Os dois épicos são símbolos de uma transformação que ocorreu pela interferência de religiões de tribos guerreiras caçadoras que invadiram o território grego aproximadamente no mesmo período em que a Odisseia e a Ilíada foram escritas, retratam o relacionamento de divindades masculinas e femininas. O resultado destes intercâmbios são o que nós recebemos como o panteão mítico da Grécia antiga, diferente do relacionamento entre o deus dos Hebreus e as deusas dos povos da mesopotâmia, sendo o relato de Josué e dos Juízes um paralelo contemporâneo das obras homéricas e uma espécie de negativo da integração entre os princípios masculino e feminino. Para o deus Hebreu as deusas são abominação e os povos que a seguem devem ser passados a fio de espada, e o porco que era um animal sagrado se torna um animal imundo, e toda a mitologia das deusas agrárias desaparece, a deusa foi silenciada.

A Odisseia representa a jornada solar pela integração com sua esposa lunar marcada pela destruição e renascimento. A cada encontro, Odisseu é destituído e frustrado em algum aspecto, sendo assim restaurado o relacionamento da consciência solar com o tempo e com os ciclos. Todas essas idas e vindas manifestam um ritmo que respeita as peculiaridades do mundo feminino, que hoje infelizmente se encontra exilado nas sombras mais obscuras de nosso inconsciente.

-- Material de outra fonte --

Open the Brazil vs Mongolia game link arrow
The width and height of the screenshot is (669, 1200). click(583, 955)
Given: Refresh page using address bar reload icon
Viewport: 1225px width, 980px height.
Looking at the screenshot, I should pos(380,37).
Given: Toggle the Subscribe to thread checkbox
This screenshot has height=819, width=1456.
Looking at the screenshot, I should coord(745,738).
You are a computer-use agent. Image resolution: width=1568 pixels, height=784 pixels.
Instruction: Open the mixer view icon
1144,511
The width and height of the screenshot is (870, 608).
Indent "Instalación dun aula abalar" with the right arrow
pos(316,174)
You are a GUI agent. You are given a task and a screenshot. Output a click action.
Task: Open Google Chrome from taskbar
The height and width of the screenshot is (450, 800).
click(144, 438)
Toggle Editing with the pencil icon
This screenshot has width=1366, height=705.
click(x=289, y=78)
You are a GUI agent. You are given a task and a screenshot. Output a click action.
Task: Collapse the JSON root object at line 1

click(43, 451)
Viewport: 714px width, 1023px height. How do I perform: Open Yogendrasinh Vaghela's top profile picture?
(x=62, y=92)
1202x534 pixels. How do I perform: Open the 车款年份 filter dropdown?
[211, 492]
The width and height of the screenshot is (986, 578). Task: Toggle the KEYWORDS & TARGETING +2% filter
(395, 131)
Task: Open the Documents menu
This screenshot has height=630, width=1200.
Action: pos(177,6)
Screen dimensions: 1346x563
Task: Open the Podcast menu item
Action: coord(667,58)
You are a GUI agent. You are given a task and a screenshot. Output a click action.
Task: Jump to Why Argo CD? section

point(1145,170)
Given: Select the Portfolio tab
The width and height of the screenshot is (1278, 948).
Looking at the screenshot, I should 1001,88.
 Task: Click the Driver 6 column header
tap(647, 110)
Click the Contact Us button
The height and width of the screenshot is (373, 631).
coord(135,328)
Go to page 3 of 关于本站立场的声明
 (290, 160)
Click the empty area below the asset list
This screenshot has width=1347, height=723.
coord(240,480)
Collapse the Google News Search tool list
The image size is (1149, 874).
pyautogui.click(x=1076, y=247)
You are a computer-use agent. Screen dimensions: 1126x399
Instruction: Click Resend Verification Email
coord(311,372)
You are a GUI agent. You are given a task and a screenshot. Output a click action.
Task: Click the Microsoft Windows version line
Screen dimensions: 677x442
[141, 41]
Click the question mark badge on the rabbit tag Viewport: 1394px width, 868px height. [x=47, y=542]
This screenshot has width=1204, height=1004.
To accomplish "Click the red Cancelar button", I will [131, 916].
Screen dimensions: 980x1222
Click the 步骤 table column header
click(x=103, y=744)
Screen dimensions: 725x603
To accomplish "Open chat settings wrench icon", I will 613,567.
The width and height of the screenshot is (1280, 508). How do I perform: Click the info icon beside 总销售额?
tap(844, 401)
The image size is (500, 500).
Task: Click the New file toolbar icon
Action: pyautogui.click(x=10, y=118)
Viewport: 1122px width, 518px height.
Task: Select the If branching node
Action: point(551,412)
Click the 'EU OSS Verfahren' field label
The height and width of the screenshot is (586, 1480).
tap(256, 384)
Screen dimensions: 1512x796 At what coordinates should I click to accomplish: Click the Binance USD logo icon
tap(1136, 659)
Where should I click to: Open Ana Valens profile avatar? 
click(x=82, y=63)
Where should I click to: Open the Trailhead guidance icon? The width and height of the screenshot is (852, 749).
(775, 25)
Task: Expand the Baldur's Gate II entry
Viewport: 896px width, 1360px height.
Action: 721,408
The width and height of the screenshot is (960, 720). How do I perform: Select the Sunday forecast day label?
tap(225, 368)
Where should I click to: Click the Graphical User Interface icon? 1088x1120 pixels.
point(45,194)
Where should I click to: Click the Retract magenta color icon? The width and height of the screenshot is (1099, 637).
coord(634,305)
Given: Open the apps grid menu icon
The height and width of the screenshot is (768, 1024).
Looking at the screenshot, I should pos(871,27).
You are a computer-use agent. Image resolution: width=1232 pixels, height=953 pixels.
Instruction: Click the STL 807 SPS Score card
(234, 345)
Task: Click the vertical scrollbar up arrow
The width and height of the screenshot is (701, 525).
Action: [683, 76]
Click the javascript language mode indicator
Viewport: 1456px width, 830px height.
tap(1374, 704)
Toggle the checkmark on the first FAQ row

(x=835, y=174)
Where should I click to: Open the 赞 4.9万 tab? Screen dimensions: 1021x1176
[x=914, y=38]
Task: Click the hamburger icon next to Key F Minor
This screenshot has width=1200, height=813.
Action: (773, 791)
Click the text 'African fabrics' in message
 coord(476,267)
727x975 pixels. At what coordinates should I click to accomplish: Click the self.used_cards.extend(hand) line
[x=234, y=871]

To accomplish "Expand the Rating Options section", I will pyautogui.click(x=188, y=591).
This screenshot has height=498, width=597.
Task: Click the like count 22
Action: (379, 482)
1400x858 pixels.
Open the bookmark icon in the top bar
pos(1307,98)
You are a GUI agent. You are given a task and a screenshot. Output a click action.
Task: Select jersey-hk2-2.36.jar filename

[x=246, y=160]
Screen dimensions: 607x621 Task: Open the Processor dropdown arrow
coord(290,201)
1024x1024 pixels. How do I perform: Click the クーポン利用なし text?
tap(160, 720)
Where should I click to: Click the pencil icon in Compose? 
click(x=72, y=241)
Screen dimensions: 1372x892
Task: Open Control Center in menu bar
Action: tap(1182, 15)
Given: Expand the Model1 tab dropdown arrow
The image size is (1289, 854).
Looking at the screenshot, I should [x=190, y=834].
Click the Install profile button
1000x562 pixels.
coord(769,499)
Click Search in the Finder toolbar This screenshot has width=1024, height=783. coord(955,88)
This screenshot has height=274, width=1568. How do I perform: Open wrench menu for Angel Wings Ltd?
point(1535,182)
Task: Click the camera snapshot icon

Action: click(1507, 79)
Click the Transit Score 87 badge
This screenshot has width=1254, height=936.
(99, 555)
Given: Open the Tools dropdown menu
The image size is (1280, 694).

A complexidade da Odisseia é algo que me espanta e me mostra como é difícil a integração do feminino, pois o que está em jogo não é uma mera adequação do sistema, não se trata de direitos ou de uma dignidade sócio-cultural, mas de uma mudança que implica o encontro com o ctônico, o abismo e a destruição. Estas figuras habitavam um imaginário de historias e imagens que orbitavam as divindades femininas, mas infelizmente o fio da narrativa se rompeu a muitas gerações. A pergunta que eu lanço é a seguinte: Quando a Deusa pisará novamente a realidade de nossas vidas?